▶ [TASK BRIEF] Copy each entry below without any change.

_ _ _

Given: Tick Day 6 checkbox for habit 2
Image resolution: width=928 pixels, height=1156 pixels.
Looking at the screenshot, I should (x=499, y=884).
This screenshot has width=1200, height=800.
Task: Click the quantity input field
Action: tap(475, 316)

_ _ _

▶ [RESULT OF THIS TASK]
Given: Tick Day 6 checkbox for habit 2
Image resolution: width=928 pixels, height=1156 pixels.
Looking at the screenshot, I should (x=499, y=884).
This screenshot has width=1200, height=800.
Task: Click the quantity input field
Action: tap(475, 316)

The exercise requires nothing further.